From lojbab@lojban.org Tue Apr 24 14:43:48 2001
Return-Path: <lojbab@lojban.org>
X-Sender: lojbab@lojban.org
X-Apparently-To: lojban@yahoogroups.com
Received: (EGP: mail-7_1_2); 24 Apr 2001 21:43:48 -0000
Received: (qmail 18887 invoked from network); 24 Apr 2001 21:43:47 -0000
Received: from unknown (10.1.10.27) by m8.onelist.org with QMQP; 24 Apr 2001 21:43:47 -0000
Received: from unknown (HELO stmpy-2.cais.net) (205.252.14.72) by mta2 with SMTP; 24 Apr 2001 21:43:47 -0000
Received: from bob.lojban.org (72.dynamic.cais.com [207.226.56.72]) by stmpy-2.cais.net (8.11.1/8.11.1) with ESMTP id f3OLhiT44393 for <lojban@yahoogroups.com>; Tue, 24 Apr 2001 17:43:44 -0400 (EDT)
Message-Id: <4.3.2.7.2.20010424161239.00ad1100@127.0.0.1>
X-Sender: vir1036/pop.cais.com@127.0.0.1
X-Mailer: QUALCOMM Windows Eudora Version 4.3.2
Date: Tue, 24 Apr 2001 17:46:54 -0400
To: lojban@yahoogroups.com
Subject: Re: [lojban] NickFest 2
In-Reply-To: <20010424115814.M28300@digitalkingdom.org>
References: <4.3.2.7.2.20010424020703.00bba800@127.0.0.1> <4.3.2.7.2.20010424020703.00bba800@127.0.0.1>
Mime-Version: 1.0
Content-Type: text/plain; charset="us-ascii"; format=flowed
From: "Bob LeChevalier (lojbab)" <lojbab@lojban.org>

At 11:58 AM 04/24/2001 -0700, Robin Lee Powell wrote:
>Holy sweet potato, was that a long post.
>
>lojbab, it looks like you missed the discussion with Jay about building
>a dictionary entry site, so I'm going to mostly be addressing that in my
>respones.

I didn't miss it, but was not paying close attention to the details.

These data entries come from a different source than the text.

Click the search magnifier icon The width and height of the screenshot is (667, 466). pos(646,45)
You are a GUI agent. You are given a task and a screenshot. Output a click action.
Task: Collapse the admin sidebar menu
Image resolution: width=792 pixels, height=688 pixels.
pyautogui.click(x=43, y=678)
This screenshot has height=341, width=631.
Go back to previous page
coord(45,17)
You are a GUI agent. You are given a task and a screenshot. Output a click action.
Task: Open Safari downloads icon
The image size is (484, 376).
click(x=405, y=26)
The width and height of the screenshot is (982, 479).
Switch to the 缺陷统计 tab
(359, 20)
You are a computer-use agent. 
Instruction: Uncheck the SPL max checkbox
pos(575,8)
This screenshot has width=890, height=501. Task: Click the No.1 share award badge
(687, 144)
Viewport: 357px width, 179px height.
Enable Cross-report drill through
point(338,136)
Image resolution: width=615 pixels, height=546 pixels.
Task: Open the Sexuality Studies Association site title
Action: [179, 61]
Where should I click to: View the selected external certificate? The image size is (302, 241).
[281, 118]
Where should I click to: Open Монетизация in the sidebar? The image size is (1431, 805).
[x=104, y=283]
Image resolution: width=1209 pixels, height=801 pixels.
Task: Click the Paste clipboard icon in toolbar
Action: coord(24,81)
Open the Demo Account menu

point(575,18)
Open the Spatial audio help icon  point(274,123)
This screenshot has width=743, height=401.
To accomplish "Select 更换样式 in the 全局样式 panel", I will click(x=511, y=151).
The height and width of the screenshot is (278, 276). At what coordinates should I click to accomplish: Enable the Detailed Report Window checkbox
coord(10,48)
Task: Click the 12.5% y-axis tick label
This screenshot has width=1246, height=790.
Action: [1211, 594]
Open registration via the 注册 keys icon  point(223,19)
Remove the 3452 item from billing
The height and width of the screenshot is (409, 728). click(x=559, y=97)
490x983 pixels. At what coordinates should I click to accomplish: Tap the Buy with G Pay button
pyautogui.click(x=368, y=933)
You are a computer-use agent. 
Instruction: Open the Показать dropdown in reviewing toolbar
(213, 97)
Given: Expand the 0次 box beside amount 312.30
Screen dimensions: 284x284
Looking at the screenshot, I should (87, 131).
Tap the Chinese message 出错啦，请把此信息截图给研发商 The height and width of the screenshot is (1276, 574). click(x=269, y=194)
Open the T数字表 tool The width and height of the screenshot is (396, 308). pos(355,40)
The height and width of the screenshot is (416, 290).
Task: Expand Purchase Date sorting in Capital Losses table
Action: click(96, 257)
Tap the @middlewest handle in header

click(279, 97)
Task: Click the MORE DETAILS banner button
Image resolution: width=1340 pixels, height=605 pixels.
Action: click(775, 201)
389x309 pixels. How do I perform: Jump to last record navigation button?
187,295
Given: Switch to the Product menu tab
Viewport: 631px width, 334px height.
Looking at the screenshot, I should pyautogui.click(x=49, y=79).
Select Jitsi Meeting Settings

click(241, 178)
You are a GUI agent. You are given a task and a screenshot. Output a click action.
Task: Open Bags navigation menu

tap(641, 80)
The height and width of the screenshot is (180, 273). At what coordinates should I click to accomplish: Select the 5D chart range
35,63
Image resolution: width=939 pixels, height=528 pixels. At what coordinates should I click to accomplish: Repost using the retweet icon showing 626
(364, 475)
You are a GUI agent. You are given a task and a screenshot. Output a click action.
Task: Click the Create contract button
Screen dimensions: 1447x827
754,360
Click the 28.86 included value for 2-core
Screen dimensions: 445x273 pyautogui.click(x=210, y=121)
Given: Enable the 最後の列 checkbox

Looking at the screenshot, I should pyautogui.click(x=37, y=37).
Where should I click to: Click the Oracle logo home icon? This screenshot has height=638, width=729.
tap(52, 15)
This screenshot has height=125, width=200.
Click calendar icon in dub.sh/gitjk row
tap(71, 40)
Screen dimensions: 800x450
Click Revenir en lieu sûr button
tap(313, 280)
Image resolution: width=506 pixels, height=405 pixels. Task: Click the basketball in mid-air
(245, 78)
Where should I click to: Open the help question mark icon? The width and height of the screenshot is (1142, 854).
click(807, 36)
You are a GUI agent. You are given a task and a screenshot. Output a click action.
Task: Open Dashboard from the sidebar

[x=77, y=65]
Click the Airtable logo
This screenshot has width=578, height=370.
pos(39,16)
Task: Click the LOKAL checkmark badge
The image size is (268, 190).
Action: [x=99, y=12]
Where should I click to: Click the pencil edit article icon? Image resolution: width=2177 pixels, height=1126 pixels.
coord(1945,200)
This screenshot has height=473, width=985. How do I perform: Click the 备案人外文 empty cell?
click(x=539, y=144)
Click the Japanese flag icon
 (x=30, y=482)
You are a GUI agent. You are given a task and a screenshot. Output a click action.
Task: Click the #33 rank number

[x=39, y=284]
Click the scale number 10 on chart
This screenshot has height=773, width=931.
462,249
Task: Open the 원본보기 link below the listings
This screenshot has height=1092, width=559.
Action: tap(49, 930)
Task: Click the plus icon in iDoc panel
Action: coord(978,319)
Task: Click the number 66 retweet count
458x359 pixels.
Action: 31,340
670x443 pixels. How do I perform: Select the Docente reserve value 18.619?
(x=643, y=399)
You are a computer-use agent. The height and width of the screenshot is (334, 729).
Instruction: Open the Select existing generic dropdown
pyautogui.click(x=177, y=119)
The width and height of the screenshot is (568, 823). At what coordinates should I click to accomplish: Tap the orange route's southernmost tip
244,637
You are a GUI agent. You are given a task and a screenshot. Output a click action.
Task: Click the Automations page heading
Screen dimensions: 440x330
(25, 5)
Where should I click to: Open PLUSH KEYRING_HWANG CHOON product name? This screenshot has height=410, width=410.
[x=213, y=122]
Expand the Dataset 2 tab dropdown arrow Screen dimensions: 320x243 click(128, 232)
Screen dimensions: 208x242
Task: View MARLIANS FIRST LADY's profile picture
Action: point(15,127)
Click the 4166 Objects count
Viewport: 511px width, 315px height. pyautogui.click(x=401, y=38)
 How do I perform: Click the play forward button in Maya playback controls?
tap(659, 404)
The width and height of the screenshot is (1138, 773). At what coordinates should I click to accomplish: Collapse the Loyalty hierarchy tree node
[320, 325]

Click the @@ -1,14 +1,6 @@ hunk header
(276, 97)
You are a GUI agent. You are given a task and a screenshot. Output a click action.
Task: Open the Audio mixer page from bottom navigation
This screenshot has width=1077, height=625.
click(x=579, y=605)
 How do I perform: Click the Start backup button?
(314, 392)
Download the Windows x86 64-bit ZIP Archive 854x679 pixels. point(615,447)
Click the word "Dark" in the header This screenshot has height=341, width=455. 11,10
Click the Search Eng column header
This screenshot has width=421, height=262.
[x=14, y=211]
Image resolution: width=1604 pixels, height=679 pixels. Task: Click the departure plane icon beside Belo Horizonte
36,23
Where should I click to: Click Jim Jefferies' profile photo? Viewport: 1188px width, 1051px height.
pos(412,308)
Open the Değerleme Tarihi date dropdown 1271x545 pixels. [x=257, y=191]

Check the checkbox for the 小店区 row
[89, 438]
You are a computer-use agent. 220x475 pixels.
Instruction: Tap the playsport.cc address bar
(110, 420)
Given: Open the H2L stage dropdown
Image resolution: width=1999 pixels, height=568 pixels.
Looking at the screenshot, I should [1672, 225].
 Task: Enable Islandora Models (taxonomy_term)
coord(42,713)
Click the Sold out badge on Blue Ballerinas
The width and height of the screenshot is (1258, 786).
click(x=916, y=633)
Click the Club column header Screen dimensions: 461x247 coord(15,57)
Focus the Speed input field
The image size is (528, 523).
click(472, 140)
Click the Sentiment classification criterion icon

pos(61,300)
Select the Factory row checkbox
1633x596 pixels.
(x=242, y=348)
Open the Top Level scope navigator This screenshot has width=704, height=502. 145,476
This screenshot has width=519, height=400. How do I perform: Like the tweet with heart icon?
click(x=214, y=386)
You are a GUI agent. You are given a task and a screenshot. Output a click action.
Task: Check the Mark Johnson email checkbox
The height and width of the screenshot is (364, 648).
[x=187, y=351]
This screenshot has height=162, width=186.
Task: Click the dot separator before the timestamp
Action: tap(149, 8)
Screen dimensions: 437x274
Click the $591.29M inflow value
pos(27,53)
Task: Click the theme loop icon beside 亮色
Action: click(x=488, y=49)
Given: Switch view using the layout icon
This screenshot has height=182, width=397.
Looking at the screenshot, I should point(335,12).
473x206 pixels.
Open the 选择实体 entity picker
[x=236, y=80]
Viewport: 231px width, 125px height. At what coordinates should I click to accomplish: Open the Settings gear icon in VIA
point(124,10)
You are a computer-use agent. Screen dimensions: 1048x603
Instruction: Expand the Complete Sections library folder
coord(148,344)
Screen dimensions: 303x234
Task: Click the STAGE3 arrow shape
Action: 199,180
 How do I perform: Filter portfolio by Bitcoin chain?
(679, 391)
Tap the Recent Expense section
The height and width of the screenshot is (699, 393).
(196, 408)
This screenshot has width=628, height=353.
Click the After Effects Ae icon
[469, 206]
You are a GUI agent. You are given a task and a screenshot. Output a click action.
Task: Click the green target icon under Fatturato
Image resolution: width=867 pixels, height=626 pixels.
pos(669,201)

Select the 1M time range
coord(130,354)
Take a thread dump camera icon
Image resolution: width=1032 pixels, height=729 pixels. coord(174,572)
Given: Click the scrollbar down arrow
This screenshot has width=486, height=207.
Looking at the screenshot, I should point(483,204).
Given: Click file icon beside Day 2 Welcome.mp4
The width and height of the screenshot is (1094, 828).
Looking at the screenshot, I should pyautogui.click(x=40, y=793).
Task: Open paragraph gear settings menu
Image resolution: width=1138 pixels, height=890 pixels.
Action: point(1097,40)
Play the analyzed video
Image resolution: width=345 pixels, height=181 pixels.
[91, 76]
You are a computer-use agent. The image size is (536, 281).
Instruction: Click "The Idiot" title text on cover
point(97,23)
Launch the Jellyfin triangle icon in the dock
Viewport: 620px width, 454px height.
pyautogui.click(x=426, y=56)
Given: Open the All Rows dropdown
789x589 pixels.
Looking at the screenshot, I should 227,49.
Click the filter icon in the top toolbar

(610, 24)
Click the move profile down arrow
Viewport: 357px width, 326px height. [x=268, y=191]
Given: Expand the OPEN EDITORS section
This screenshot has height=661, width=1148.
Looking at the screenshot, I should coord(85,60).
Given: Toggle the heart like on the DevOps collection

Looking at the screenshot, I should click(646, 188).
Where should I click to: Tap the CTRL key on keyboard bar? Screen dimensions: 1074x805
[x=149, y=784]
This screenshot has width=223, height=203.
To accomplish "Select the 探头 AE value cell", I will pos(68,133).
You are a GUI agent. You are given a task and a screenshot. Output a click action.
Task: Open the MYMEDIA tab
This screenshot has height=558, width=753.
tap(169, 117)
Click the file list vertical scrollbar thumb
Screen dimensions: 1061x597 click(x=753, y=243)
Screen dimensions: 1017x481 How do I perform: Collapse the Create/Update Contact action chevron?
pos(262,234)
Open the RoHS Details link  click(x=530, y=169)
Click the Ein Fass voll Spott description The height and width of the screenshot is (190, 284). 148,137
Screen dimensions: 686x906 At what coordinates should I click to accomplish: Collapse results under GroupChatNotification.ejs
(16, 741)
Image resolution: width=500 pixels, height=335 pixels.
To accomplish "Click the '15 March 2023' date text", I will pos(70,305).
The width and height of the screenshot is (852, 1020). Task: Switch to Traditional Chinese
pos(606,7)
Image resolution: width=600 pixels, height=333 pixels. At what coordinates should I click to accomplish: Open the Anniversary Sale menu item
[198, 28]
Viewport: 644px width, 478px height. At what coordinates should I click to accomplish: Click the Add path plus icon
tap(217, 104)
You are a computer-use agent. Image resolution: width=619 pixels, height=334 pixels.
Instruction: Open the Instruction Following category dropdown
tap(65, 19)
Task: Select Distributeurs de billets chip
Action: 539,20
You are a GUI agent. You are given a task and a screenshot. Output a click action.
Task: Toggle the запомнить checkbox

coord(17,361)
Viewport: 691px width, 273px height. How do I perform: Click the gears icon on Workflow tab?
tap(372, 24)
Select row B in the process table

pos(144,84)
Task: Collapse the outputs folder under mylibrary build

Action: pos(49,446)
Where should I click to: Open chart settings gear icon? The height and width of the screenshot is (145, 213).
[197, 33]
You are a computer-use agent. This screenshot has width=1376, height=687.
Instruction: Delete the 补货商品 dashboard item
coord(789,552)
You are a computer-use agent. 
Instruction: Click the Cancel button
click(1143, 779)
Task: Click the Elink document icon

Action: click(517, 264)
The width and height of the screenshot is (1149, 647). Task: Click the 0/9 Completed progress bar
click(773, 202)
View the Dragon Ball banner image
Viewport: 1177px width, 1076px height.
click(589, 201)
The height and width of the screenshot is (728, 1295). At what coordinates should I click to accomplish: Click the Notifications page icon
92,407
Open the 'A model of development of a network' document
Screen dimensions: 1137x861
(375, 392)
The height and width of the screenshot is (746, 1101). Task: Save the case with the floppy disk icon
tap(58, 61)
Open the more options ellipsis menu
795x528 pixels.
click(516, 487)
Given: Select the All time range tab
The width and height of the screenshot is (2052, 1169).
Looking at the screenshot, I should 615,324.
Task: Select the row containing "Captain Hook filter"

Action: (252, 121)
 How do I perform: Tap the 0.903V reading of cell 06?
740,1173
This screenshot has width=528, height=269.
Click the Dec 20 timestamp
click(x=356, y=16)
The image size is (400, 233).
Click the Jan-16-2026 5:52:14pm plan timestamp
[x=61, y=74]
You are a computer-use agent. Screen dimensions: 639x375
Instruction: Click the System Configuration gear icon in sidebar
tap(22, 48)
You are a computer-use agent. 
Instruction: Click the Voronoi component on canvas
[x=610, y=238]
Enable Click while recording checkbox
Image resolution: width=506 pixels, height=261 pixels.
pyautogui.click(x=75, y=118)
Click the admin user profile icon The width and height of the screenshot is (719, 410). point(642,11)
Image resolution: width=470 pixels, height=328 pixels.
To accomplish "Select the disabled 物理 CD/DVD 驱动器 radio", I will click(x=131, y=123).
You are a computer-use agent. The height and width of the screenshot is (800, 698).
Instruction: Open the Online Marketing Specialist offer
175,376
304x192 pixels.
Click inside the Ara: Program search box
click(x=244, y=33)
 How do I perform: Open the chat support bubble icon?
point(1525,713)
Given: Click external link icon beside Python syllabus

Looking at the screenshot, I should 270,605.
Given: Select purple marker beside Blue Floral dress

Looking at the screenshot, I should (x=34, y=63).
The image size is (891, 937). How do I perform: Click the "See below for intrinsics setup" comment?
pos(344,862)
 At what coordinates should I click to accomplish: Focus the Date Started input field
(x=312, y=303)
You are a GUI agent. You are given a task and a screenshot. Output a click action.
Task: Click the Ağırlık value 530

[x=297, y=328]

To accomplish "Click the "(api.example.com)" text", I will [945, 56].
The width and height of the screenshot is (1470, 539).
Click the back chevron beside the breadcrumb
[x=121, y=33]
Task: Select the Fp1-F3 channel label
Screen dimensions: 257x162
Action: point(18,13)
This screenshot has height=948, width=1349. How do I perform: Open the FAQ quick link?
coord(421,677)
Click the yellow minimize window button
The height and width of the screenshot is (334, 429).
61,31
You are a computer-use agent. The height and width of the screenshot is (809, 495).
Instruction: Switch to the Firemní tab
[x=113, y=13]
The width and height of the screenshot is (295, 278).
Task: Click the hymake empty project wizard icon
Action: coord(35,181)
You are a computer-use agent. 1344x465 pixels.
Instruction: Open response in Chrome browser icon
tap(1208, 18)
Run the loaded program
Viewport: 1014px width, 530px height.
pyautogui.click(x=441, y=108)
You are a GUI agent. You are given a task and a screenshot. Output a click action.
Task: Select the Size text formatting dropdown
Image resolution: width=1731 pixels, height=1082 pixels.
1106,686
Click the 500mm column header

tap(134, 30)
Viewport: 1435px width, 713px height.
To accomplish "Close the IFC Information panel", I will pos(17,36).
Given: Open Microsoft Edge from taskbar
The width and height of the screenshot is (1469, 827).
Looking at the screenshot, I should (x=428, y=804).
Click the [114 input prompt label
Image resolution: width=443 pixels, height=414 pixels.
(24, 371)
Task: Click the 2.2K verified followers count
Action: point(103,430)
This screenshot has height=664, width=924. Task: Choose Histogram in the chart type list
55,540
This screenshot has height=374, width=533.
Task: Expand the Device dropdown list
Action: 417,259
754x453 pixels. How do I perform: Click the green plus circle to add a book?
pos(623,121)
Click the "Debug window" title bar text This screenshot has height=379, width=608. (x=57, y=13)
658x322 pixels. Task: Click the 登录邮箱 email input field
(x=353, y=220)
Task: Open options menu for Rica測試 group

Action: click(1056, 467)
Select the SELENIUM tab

>On Tue, Apr 24, 2001 at 04:52:26AM -0400, Bob LeChevalier-Logical Language 
>Group wrote:
> > The level 1 package has traditionally been a set of wordlists and the
> > E-BNF. We pretty much have all the pieces needed to edit these lists into
> > another book, which will be a "pocket dictionary" of Lojban. We aren't
> > seeking a lot of new material (no more lujvo),
>
>Aaaaawwwww....
>
>_Now_ he tells us. 8)

That's for the pocket dictionary, which has to have some limits or it won't 
fit in a pocket. The unabridged dictionary, not to mention any on-line 
version, can still be added to, as I think I noted.

> > though I want to do something to improve the cmavo list. Depending on
> > time and money, this could come out by the end of this year.
>
><nod>

But this really requires that we minimize new stuff for the pocket dictionary.

> > The LogFest members meeting will decide whether the pocket dictionary and
> > the intro lessons will constitute the baseline dictionary and textbook,
> > starting the infamous "5 year freeze period", or whether we should wait
> > until we publish a full dictionary and more thorough textbook, which
> > projects may start moving along once these other books are done. I will
> > admit to wanting to have the full package for the 5 year period myself, 
> but
> > it is not solely my decision. You should speak up before LogFest.
>
>I want to wait, not least because I'd rather not start the freeze until
>we have at least one substantial (read: book-length) translation
>finished, and more fluent people.
>
>How many known fluents do we have, anyways?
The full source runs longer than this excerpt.